[Begin PROVIDED PASSAGE]

[swift-evolution] Pitch: Renaming CharacterSet to UnicodeScalarSet

Xiaodi Wu xiaodi.wu at gmail.com
Thu Sep 29 00:30:39 CDT 2016


CharacterSet is a Foundation value type. It was a subject of the following
proposal:

https://github.com/apple/swift-evolution/blob/master/proposals/0069-swift-mutability-for-foundation.md

We might be able improve on the implementation, but I don't think
re-arguing the name is an option.


On Wed, Sep 28, 2016 at 11:59 PM Jay Abbott <jay at abbott.me.uk> wrote:

>
> Yes - this is totally confusing. CharacterSet and Set<Character> are
> completely different things with different semantics.
>
> I don't know the history, but is CharacterSet simply to have a Swift
> equivalent of NSCharacterSet? That seems to be what it is, but since Swift
> redefined characters in a better way, this should be removed or called
> something else to avoid confusion. You shouldn't have to qualify what you
> mean by 'character' in a type name because it diverges from the definition
> in the rest of the language.
>
> On Thu, 29 Sep 2016 at 04:48 Xiaodi Wu via swift-evolution <
> swift-evolution at swift.org> wrote:
>
>> On Wed, Sep 28, 2016 at 10:34 PM, Xiaodi Wu <xiaodi.wu at gmail.com> wrote:
>>
>>> On Wed, Sep 28, 2016 at 10:23 PM, Charles Srstka via swift-evolution <
>>> swift-evolution at swift.org> wrote:
>>>
>>>> On Sep 28, 2016, at 9:57 PM, Erica Sadun via swift-evolution <
>>>> swift-evolution at swift.org> wrote:
>>>>
>>>>
>>>> D'erp. I missed that. And that's an unambiguous answer.

[End PROVIDED PASSAGE]
[Begin DATA FOR THIS TASK]

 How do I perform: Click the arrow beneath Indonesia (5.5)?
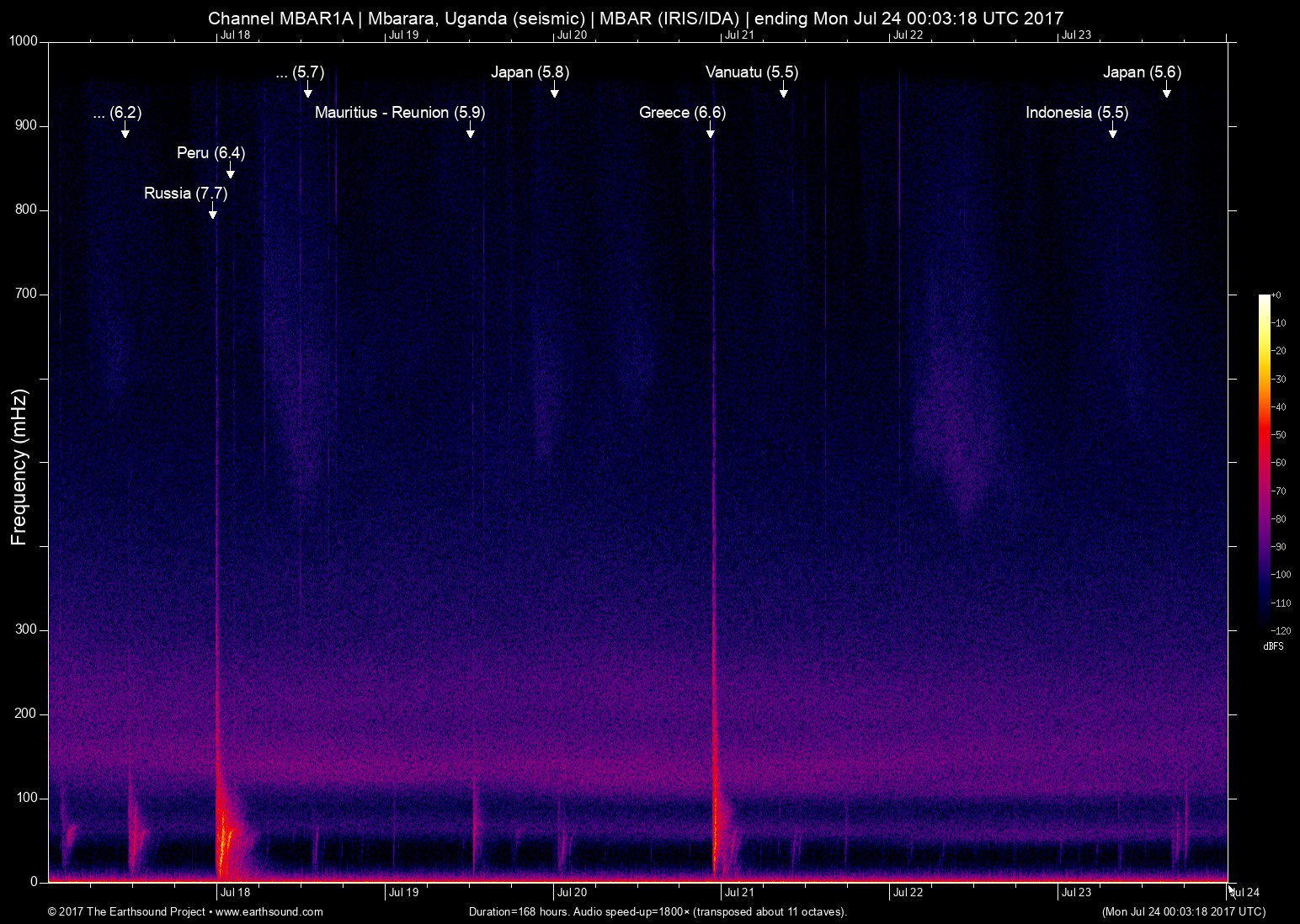point(1113,130)
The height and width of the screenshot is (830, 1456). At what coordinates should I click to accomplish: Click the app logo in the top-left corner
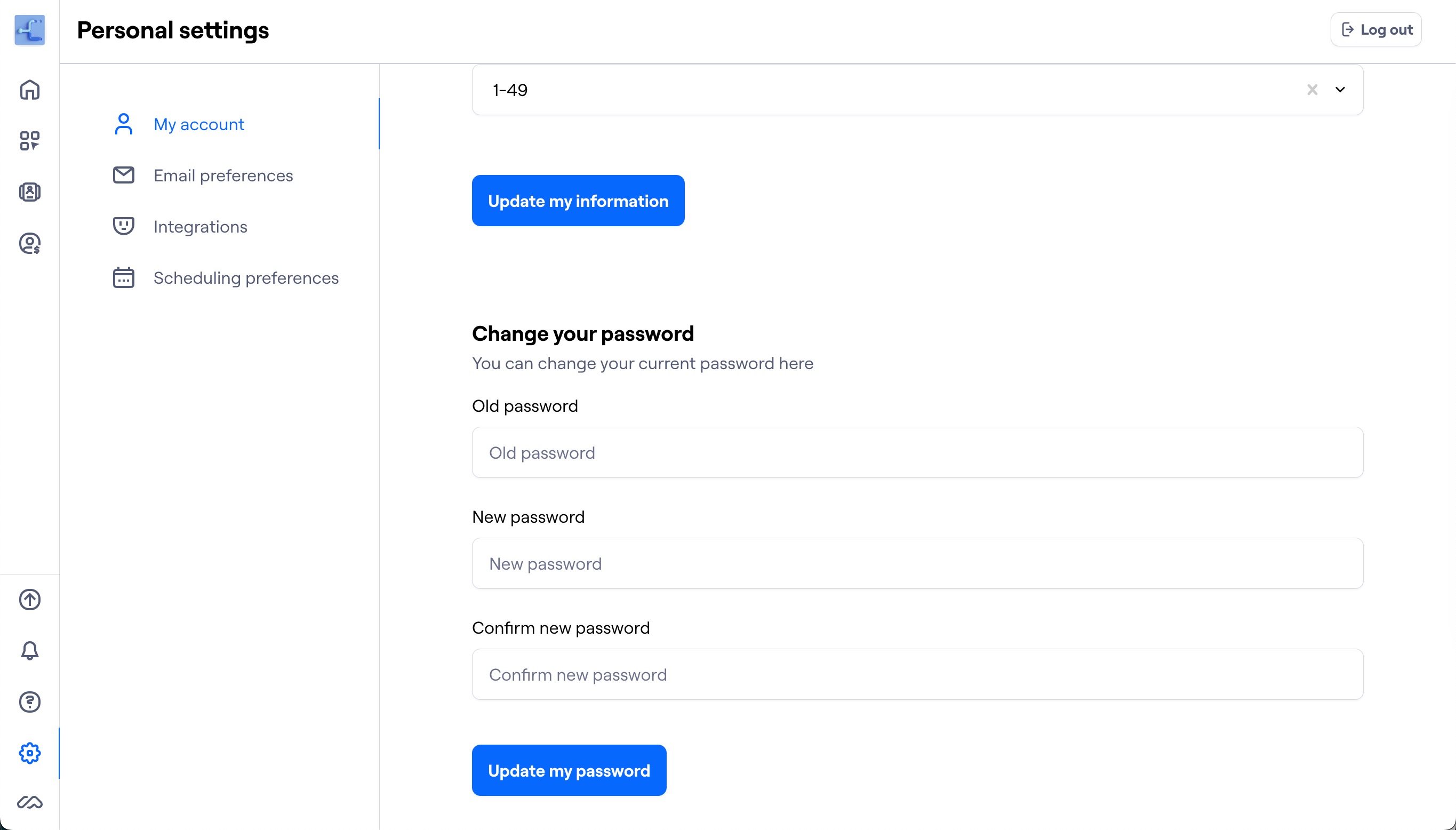[30, 30]
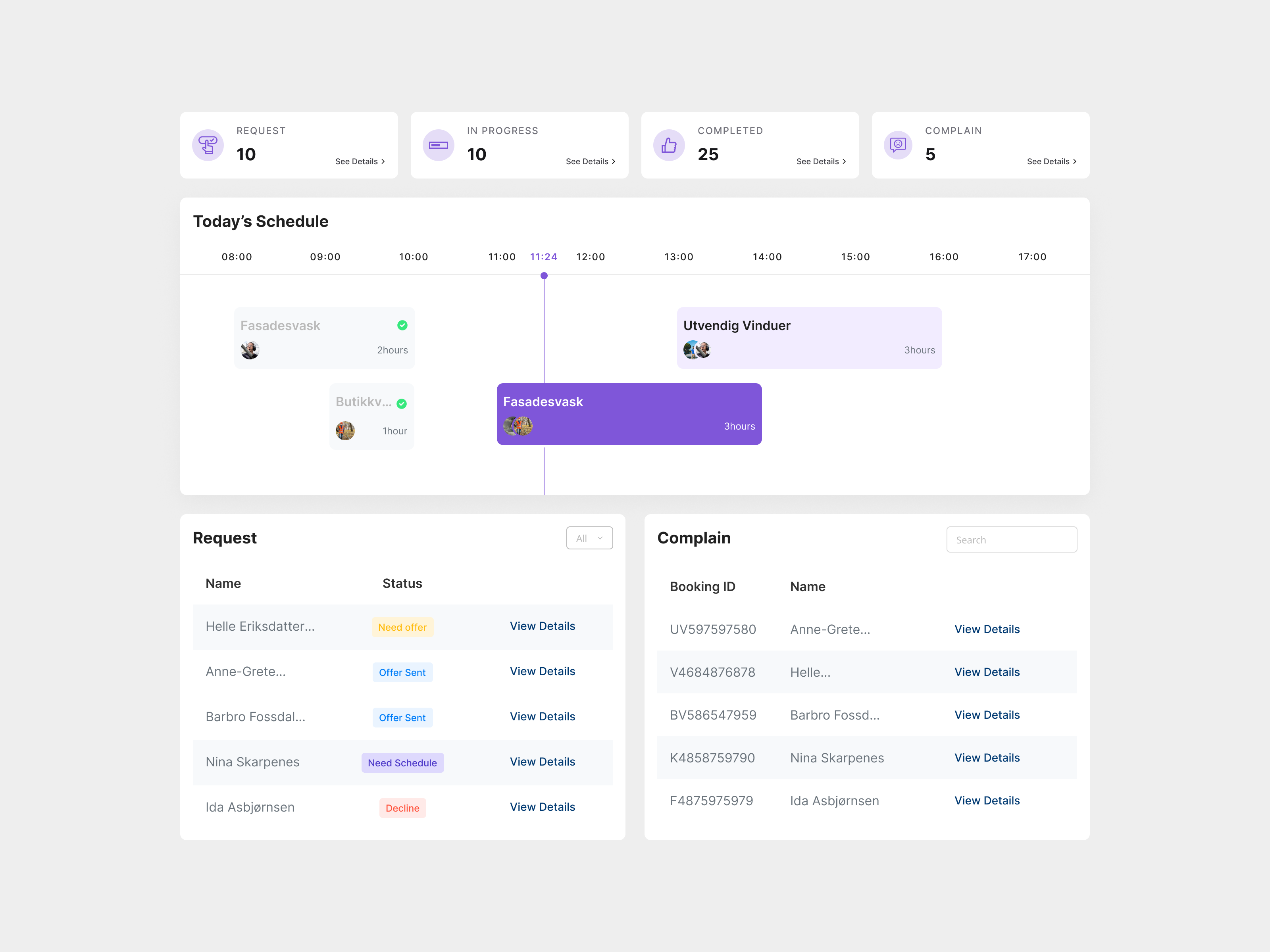Click the Search input field in Complain
Viewport: 1270px width, 952px height.
(1011, 539)
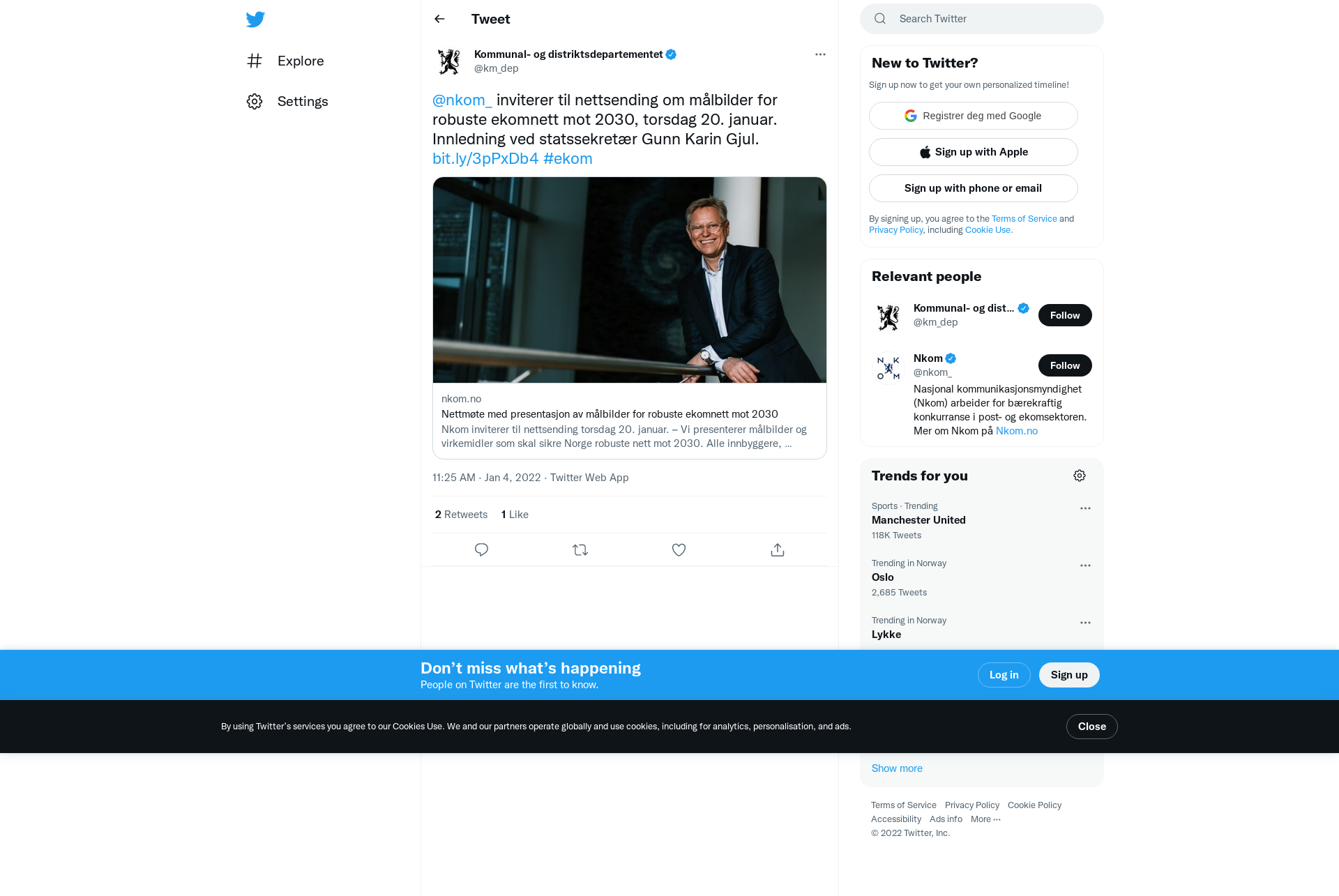The height and width of the screenshot is (896, 1339).
Task: Share tweet using the upload icon
Action: click(778, 550)
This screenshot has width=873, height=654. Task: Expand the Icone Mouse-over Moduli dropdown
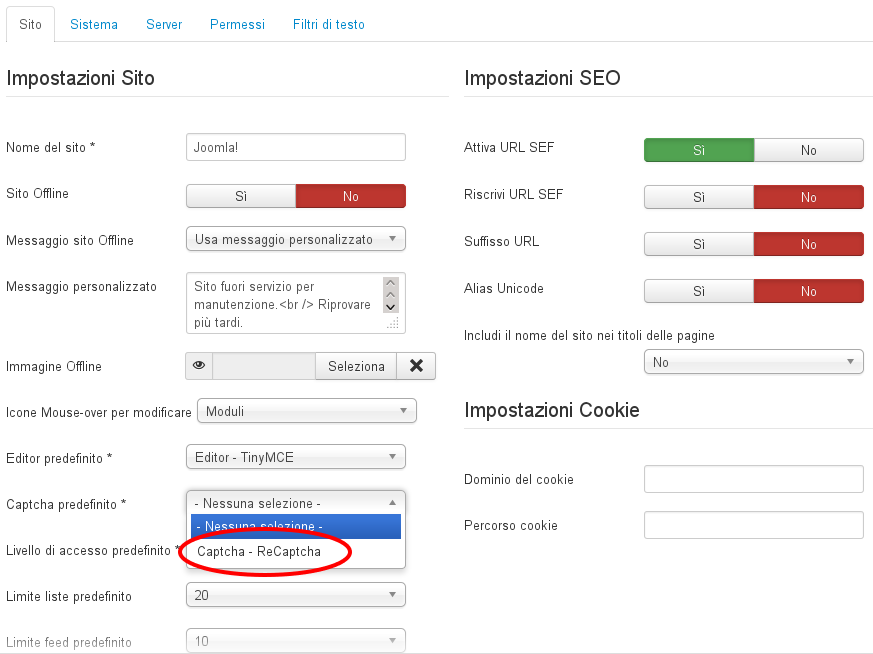tap(307, 411)
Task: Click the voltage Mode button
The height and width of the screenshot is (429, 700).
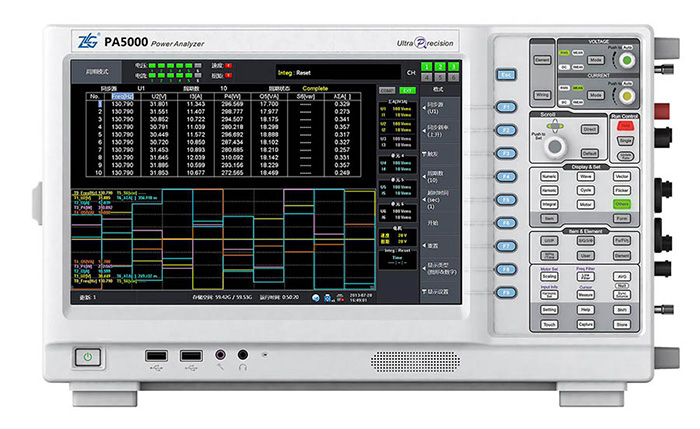Action: click(x=596, y=60)
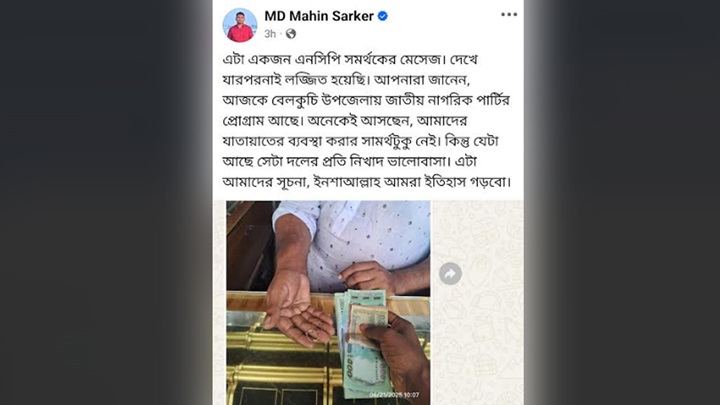This screenshot has height=405, width=720.
Task: Open the money exchange photo
Action: 328,303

[End DATA FOR THIS TASK]

**SET TASKS:**
(a) Repeat the records word for word, from the line containing "This screenshot has width=873, height=654." through the end of the records, including both ends. Leave out the pictures.
(b) Resume the mailing-list thread on renaming CharacterSet after its last line.

**RESULTS BY TASK:**
(a)
This screenshot has width=873, height=654. Task: Expand the Icone Mouse-over Moduli dropdown
tap(307, 411)
Task: Click the voltage Mode button
The height and width of the screenshot is (429, 700).
Action: click(x=596, y=60)
This screenshot has height=405, width=720.
Task: Open the money exchange photo
Action: 328,303

(b)
>>>>
>>>> So let me move on to part B of the pitch: I think CharacterSets are
>>>> broken.
>>>>
>>>> Xiaodi Wu: "isn't the problem you're presenting really an argument that
>>>> the type should be fleshed out to handle characters (grapheme clusters)
>>>> containing more than one Unicode scalar?"
>>>>
>>>>
>>>> It seems that it already does handle such characters:
>>>>
>>>> (done in Objective-C so we can log the length of the range as a count
>>>> of UTF-16 code units)
>>>>
>>>> #import <Foundation/Foundation.h>
>>>>
>>>> int main(int argc, char *argv[]) {
>>>>     @autoreleasepool {
>>>>         NSCharacterSet *bikeSet = [NSCharacterSet
>>>> characterSetWithCharactersInString:@"🚲"];
>>>>         NSString *str = @"foo🚲bar";
>>>>
>>>>
>>>>         NSRange range = [str rangeOfCharacterFromSet:bikeSet];
>>>>
>>>>
>>>>         NSLog(@"location: %lu length: %lu", range.location, range.
>>>> length);
>>>>     }
>>>> }
>>>>
>>>> - - - - - - -
>>>>
>>>> *2016-09-28 22:20:00.622471 test[15577:2433912] location: 3 length: 2*
>>>> *Program ended with exit code: 0*
>>>>
>>>> - - - - - - -
>>>>
>>>> As we can see, the character from the set is recognized as consisting
>>>> of two code units. There are a few bugs in the system, though. See the
>>>> cocoa-dev thread “Where is my bicycle?” from about a year ago:
>>>> http://prod.lists.apple.com/archives/cocoa-dev/2015/Apr/msg00074.html
>>>>
>>>
>>> The bike emoji might be two code units, but it is one Unicode scalar
>>> (U+1F6B2). However, the Canadian flag emoji, for instance, is two Unicode
>>> scalars (U+1F1E8 U+1F1E6) but nonetheless one character.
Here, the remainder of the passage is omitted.